Eva Silveirinha de Oliveira and Catharine Ward Thompson
There has been a growing recognition that green infrastructure can have benefits for public health. This chapter traces evidence of the influence of green infrastructure on people’s health, from the mid-nineteenth century to the most recent studies. By examining two iconic green infrastructures – Boston’s Emerald Necklace and Buffalo Park system – it reviews Frederick Olmsted’s strategic vision which acknowledged the importance of green infrastructures in contributing to an improvement in public health. Through the review of the evidence available on the importance of green infrastructure in health, the chapter summarises the types of benefits (physical activity, restorative effect, social cohesion, air quality enhancement) and reflects on how the evidence relating to the importance of green spaces and contact with nature can be translated into the planning and design of green infrastructures.
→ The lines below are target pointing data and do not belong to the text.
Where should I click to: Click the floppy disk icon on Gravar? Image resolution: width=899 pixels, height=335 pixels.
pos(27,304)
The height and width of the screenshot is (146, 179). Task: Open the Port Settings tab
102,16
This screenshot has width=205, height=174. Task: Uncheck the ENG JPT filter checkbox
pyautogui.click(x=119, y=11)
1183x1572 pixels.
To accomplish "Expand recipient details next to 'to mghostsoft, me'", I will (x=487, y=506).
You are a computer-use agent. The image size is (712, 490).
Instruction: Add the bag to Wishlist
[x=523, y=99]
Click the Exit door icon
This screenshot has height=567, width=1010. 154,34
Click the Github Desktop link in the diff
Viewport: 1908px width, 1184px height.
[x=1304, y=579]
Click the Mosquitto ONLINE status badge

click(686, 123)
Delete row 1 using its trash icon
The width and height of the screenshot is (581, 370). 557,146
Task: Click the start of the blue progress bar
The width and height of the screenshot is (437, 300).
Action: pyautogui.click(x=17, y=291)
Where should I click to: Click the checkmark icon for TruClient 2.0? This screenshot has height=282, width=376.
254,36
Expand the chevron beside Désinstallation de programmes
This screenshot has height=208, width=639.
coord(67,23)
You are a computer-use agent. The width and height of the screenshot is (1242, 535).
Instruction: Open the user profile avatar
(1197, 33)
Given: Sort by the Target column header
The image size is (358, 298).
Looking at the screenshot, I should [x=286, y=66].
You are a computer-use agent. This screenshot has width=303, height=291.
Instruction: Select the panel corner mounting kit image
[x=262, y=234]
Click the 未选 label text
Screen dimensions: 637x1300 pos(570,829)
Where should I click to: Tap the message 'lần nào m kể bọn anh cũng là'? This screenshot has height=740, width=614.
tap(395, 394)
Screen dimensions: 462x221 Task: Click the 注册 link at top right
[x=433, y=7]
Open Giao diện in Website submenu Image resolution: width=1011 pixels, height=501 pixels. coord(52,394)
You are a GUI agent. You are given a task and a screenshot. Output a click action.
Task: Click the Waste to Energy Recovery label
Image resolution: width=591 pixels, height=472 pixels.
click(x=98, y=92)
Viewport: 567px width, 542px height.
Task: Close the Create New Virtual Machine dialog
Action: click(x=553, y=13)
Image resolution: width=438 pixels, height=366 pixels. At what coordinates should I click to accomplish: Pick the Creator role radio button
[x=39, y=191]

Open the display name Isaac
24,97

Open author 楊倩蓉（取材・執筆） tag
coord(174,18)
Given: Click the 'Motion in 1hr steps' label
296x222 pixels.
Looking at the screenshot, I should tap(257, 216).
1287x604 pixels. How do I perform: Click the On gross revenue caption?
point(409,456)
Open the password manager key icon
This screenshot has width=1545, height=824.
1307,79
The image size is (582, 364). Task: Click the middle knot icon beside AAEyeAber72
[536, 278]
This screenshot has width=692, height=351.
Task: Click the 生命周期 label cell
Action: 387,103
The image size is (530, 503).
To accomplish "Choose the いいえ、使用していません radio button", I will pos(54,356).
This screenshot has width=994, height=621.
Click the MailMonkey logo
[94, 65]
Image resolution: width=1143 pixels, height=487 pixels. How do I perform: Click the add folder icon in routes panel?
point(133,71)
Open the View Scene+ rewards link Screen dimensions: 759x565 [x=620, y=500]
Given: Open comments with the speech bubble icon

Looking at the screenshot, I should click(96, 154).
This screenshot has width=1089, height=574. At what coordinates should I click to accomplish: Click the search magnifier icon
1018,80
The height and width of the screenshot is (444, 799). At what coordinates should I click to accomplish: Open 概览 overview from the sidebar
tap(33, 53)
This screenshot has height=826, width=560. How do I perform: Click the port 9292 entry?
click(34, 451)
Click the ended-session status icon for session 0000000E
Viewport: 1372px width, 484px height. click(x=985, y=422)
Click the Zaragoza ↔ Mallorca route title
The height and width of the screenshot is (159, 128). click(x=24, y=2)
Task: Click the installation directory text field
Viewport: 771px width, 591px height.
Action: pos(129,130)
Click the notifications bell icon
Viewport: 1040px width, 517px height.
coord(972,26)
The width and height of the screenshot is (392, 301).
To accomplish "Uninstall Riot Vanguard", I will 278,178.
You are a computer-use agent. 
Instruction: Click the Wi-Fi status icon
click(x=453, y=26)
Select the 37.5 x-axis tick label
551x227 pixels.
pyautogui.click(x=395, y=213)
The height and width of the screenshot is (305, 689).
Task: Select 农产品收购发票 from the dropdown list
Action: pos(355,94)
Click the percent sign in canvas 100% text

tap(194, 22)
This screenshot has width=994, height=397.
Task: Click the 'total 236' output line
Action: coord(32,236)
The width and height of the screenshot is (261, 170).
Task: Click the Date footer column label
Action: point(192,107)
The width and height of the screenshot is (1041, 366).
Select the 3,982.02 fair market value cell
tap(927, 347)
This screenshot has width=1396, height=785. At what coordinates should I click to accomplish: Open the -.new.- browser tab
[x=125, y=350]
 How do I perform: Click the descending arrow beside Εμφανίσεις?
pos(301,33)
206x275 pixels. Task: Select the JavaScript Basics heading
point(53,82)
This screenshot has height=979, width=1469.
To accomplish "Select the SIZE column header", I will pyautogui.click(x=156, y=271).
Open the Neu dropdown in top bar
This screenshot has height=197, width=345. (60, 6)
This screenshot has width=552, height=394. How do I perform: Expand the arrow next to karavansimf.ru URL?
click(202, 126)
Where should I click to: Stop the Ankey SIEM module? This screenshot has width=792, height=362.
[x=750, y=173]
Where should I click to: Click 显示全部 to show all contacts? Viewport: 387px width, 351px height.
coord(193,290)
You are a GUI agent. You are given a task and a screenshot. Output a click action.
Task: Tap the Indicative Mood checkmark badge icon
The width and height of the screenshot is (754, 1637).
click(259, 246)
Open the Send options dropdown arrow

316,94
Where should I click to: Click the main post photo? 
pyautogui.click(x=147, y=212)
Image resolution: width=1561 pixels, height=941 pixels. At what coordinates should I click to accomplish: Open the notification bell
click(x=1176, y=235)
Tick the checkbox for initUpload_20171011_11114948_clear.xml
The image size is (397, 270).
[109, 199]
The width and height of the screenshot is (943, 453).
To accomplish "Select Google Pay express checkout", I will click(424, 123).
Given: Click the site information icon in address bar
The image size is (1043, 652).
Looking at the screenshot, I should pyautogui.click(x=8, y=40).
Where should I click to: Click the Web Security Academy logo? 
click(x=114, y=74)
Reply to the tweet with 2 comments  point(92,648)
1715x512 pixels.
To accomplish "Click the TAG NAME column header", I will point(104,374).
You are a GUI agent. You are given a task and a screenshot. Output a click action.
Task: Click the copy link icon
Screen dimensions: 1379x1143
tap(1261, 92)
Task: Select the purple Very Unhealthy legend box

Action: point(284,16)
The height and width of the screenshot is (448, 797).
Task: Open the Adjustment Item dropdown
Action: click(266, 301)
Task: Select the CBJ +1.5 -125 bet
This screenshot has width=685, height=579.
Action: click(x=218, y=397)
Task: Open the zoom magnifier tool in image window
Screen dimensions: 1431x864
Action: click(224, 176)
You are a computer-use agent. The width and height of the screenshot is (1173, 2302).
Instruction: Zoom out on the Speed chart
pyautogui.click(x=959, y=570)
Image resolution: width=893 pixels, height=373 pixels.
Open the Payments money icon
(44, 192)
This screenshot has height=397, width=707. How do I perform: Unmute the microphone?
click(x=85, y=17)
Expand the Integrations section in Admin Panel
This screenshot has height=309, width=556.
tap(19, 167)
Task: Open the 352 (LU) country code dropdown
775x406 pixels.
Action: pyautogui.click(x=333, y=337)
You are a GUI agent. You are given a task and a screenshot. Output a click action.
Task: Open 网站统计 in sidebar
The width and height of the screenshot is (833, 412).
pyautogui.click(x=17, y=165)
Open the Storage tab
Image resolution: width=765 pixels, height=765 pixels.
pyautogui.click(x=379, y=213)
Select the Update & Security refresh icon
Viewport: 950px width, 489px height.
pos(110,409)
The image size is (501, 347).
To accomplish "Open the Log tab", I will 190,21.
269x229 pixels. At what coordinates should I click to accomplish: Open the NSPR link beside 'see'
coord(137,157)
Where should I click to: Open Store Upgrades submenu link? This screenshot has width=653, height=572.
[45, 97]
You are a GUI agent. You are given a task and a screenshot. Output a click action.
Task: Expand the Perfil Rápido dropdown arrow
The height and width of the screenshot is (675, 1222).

Finally, the Greenlink project is presented as a case study of best practice, illustrating how green infrastructure can promote health and wellbeing in local communities.
Andy J. Moffat
Green infrastructure has become an integral component of land regeneration in many parts of the world. Introducing greenspace into urban design can offer a range of goods and services which are increasingly regarded as essential for modern living. In addition to traditional goods and services, vegetation on brownfield land can stabilise unstable and potentially polluting substrates and demonstrate the sense of regeneration purpose. The technical challenges associated with revegetating brownfield land are now comparatively well understood and worldwide there are many examples of very good practice. However, the ‘greening’ process is complex and the results are often only partially successful. Choice of appropriate vegetation must reflect the substrate and landform on offer – the use of non-native vegetation should be considered alongside native forms. It is important to understand both the dynamic nature of ecosystems and the changing needs for vegetation as regeneration proceeds. Increasingly, the spatial context of greenspace, its connectivity and relationship with buildings and watercourses need to be considered. The human and economic dimensions of greenspace on brownfield land must also be understood in order to establish forms which are sustainable into the future.